THE PROBLEM:
For this exercise, return the line containing "This screenshot has width=1039, height=851." and every line after it through the end of the records below, without alteration.

[[ DATA FOR REVIEW, beginning ]]

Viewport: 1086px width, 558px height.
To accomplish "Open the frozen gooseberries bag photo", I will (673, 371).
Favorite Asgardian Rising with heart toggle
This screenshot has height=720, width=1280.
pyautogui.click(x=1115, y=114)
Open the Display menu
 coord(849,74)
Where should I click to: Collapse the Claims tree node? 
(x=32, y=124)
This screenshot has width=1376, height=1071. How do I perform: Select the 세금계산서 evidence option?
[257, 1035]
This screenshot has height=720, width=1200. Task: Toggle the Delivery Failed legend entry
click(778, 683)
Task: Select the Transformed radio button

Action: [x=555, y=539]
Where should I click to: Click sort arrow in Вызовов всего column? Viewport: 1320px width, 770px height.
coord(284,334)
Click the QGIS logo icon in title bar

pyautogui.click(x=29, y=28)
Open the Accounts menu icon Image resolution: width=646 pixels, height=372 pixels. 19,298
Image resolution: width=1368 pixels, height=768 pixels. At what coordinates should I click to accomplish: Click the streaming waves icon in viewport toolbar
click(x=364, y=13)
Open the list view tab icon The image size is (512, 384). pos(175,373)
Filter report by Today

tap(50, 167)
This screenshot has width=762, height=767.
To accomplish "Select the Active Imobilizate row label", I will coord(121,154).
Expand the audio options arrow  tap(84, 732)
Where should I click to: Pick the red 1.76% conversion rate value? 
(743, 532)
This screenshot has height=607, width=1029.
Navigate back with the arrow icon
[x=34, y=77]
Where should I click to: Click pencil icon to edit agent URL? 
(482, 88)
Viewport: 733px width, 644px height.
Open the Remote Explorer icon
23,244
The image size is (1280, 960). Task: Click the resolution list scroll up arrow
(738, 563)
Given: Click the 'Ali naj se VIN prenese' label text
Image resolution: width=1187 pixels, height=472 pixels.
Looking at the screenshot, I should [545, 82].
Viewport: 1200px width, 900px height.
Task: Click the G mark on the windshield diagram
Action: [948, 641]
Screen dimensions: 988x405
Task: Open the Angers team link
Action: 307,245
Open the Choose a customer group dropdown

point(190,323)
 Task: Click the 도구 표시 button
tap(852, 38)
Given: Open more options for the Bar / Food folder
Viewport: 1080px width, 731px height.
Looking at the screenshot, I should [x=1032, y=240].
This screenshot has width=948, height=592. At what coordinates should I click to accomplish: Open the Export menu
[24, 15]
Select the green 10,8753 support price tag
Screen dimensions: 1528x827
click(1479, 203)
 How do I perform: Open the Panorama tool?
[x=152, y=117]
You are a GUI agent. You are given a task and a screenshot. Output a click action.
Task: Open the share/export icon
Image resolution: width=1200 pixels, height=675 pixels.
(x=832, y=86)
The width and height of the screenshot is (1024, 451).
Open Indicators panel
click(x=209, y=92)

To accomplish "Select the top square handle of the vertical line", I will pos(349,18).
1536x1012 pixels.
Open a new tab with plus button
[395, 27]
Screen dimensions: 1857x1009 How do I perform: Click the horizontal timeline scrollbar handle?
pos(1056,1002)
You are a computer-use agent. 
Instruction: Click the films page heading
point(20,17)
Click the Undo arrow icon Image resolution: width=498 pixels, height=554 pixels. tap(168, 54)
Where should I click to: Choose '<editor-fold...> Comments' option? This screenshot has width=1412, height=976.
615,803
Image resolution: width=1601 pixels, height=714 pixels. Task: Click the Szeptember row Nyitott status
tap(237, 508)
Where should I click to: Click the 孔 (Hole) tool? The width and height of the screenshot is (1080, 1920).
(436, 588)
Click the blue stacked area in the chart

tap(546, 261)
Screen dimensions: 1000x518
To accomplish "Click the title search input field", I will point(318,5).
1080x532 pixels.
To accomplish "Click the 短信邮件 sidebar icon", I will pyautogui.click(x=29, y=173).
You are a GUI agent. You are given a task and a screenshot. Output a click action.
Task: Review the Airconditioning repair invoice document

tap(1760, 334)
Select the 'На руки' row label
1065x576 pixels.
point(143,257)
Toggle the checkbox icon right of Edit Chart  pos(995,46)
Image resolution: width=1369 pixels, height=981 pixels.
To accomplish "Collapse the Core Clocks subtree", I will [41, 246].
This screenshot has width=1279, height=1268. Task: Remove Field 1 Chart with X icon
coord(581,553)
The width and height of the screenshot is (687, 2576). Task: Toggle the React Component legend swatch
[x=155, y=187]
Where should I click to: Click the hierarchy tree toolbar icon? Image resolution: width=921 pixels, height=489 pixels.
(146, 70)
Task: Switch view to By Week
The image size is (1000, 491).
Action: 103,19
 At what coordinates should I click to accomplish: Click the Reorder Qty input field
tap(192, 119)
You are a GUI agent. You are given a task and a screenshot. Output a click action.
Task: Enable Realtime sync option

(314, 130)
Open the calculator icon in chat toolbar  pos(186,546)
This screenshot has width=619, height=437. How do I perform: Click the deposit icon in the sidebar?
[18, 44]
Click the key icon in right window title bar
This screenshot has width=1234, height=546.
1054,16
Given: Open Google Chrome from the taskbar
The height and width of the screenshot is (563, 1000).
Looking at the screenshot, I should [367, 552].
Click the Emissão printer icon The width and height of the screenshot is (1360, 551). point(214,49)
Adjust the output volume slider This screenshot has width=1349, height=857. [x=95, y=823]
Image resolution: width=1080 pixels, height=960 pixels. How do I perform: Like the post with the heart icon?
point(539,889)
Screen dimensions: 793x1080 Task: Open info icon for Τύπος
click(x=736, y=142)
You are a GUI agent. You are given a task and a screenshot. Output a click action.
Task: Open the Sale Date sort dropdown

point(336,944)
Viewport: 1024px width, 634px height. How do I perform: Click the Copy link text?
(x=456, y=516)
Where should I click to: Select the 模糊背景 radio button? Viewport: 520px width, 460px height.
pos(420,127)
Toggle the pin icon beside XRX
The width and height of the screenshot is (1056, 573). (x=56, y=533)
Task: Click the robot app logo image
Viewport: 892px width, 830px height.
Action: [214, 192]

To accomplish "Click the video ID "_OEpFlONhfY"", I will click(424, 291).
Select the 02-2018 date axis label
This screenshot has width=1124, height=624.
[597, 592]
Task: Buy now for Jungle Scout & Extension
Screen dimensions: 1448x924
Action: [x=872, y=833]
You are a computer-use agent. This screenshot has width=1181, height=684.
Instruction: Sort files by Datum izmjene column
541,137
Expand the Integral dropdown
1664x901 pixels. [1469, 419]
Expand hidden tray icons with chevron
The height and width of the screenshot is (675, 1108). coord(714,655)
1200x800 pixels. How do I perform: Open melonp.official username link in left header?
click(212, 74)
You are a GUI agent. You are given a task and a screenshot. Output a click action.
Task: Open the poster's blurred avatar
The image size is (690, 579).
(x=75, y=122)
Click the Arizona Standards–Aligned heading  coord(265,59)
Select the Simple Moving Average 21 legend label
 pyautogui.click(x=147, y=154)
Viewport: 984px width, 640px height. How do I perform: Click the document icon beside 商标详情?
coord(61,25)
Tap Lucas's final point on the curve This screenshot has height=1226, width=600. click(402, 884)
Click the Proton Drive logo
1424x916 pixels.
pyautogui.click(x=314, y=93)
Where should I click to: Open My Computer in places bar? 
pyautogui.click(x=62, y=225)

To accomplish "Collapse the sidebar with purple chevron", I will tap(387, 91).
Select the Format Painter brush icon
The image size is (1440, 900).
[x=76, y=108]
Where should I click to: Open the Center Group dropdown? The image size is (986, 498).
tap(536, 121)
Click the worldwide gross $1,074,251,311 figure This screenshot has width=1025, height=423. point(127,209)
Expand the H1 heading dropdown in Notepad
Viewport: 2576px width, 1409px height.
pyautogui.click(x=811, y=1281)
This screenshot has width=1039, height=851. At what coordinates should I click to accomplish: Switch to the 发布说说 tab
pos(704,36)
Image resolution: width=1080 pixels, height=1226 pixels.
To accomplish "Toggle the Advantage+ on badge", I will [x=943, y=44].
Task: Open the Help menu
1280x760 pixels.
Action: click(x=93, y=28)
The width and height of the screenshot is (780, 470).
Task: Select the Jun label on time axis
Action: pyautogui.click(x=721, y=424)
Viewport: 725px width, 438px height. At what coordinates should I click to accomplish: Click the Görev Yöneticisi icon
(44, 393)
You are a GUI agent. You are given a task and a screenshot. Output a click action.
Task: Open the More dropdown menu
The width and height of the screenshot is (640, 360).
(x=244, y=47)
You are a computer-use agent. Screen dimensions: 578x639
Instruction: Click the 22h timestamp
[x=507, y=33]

[[ DATA FOR REVIEW, end ]]

YOUR RESPONSE:
This screenshot has width=1039, height=851. At what coordinates should I click to accomplish: Switch to the 发布说说 tab
pos(704,36)
Image resolution: width=1080 pixels, height=1226 pixels.
To accomplish "Toggle the Advantage+ on badge", I will [x=943, y=44].
Task: Open the Help menu
1280x760 pixels.
Action: click(x=93, y=28)
The width and height of the screenshot is (780, 470).
Task: Select the Jun label on time axis
Action: pyautogui.click(x=721, y=424)
Viewport: 725px width, 438px height. At what coordinates should I click to accomplish: Click the Görev Yöneticisi icon
(44, 393)
You are a GUI agent. You are given a task and a screenshot. Output a click action.
Task: Open the More dropdown menu
The width and height of the screenshot is (640, 360).
(x=244, y=47)
You are a computer-use agent. Screen dimensions: 578x639
Instruction: Click the 22h timestamp
[x=507, y=33]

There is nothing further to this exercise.